GAS and electricity prices look likely to remain a burden on reliant industries, despite a raft of new initiatives which are laying claim to ease supply pressure and reduce electricity price pain.
Yesterday, Santos announced it has lodged its development approval documents for the Narrabri gas project in the Pilliga forest with NSW Planning Department.
On Tuesday, Malcolm Turnbull flagged subsidising the construction of clean coal power stations and compensating farmers to encourage states to lift coal seam gas bans, when he laid down a fresh agenda for energy security and affordability.
Australian Petroleum Producers and Explorers Association chief executive Dr Malcolm Roberts said his company’s Narrabri coal seam gas project had a “a vital role to play in delivering energy security” and the transition towards clean energy.
“In NSW alone, more than one million homes and 33,000 businesses rely on natural gas as a source of energy,” Mr Roberts said.
Last week, Queensland has a a trial program underway to investigate if reservation for domestic supply can help curb high electricity prices. The Palaszczuk government opened a tender for gas production on a 5800 hectare tenement in the Surat Basin, under the condition that all gas produced is supplied to the domestic market.
With gas and power prices on the peoples’ minds, and a Qld state election due in 2018, the Labor government said it would test “how the market reacts” to a supply reservation. Gas prices rose to export parity in October 2015 when the Gladstone Liquefied Natural Gas exported its first shipment, linking domestic prices to the global market.
Last year, the Queensland Competition Authority delivered up to a 16 per cent price hike to electricity prices, which could significantly increase bills for heavy consumers. A typical irrigator, who could be paying $50,000 a year for power, would now pay $57,000 under the new rates.
“Gas is a significant transitional energy source as we head to a renewable energy future… Secure energy supplies is growing as a critical factor when businesses make decisions about when and where they invest, expand and create jobs,” Natural Resources Minister Anthony Lynham said when he announced the pilot program.
But lobbyists on both sides of the power price debate have questioned the initiative.
Shortfall call
Australian Petroleum Production and Exploration Association chief executive Dr Malcolm Roberts said the “unnecessary” domestic reservation condition attached to the tenement “can only discourage development”.
APPEA has forecast a gas supply shortfall in the East Coast market in 2019, driven in part by population growth, restrictive gas exploration regulations and the expected decline in coal fired power.
“The best – indeed the only – way to put downward pressure on local prices is to expand supply,” Dr Roberts said.

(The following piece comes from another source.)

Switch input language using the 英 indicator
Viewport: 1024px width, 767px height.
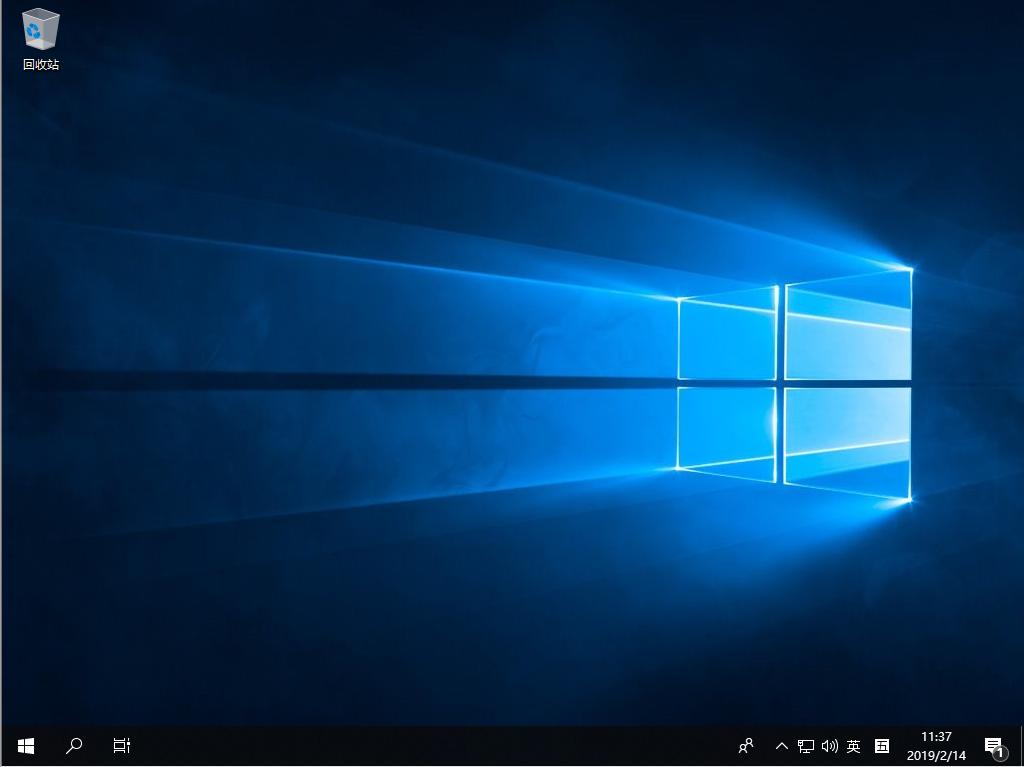pos(853,745)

While Qld had released new land for onshore gas development, Dr Roberts said “we need to see state governments striving to expand gas supply by releasing more acreage and cutting regulatory costs”.
Victoria has banned coal seam gas development and NSW government, which hosts one small CSG project, has withdrawn all but bar Santos’ exploration licences from gas developers.
Supply reservations
But according to Bruce Robertson, from the pro-renewable energy Institute for Energy Economics and Financial Analysis, the looming gas shortage is a furphy.

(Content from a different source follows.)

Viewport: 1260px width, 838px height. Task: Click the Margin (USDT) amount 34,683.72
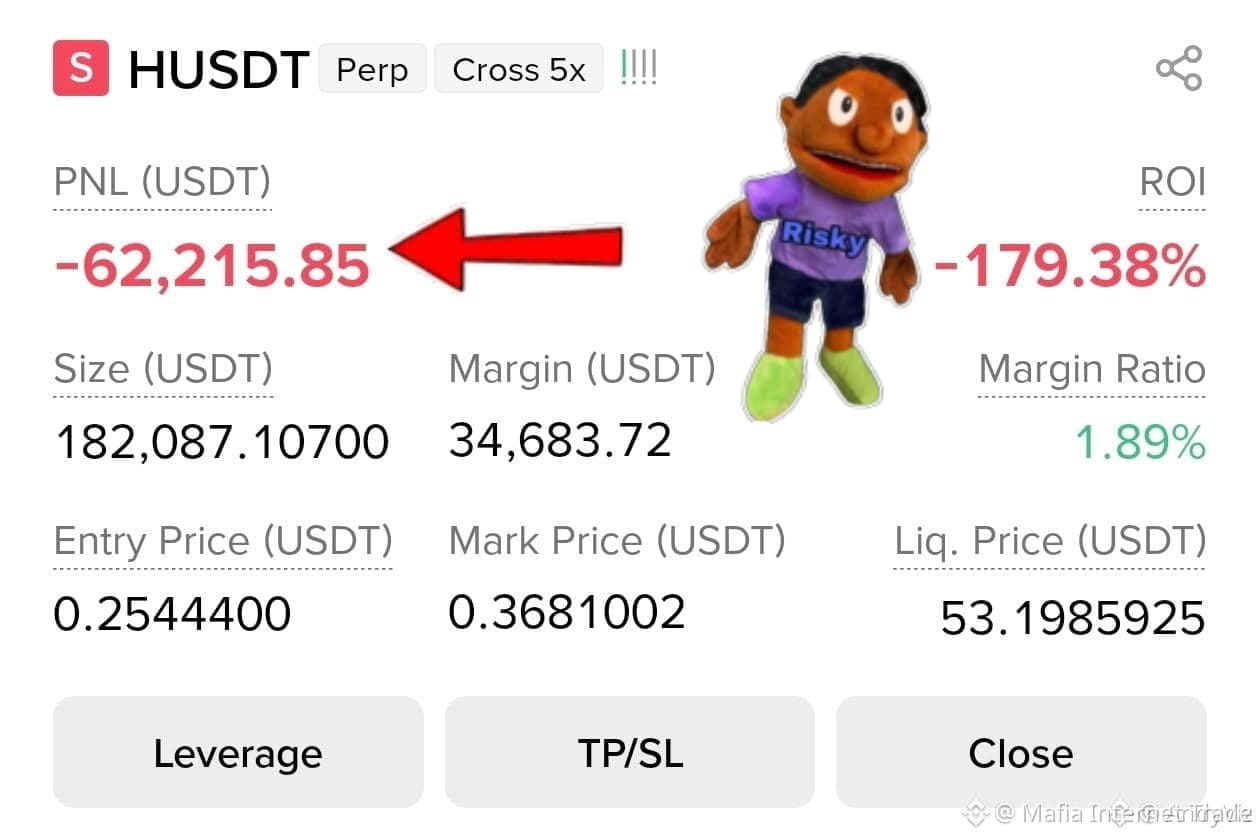click(x=560, y=440)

“Australia is swimming in gas. There is no supply shortage. How can I say that? Well, the companies won’t disclose the reserves they’ve identified, or their production capacity so the can’t contradict me. And as far back as 2012, BHP said it could supply the east coast indefinitely with gas from Bass Strait.”
The Sydney Morning Herald quoted then BHP Petroleum chief Mike Yeager at an APPEA conference in May 2015, when he indicated the size of the company’s reserves.
“We want to make sure that the market knows that the Bass Strait field still has a large amount of gas that's undeveloped. We have a lot of gas in eastern Australia that's available.
“It's more important to let the citizens of Victoria and New South Wales, and to some degree, you know, even Queensland .. there's plenty of gas to supply those provinces for - you know, indefinitely.”
Mr Robertson said the “reservation policy only works to drive down prices if you reserve more than the existing demand” - which equates to roughly one-third of east coast gas production.
The gas from Narrabri would be expensive to extract, according to Mr Robertson, “and would do absolutely nothing to reduce prices.”
“The industry is aiming to free up the cheaper supply available in Australia to sell into the international market, whilst fobbing off high-cost CSG onto Australian households and businesses,” he said.
Left wing think tank The Australia Institute analyst Rod Campbell said that “the east coast gas market is linked across the same states plus Tasmania, so managing it could be even harder”.
“Everyone knows how hard agreement on the Murray Darling Basin is,” he said.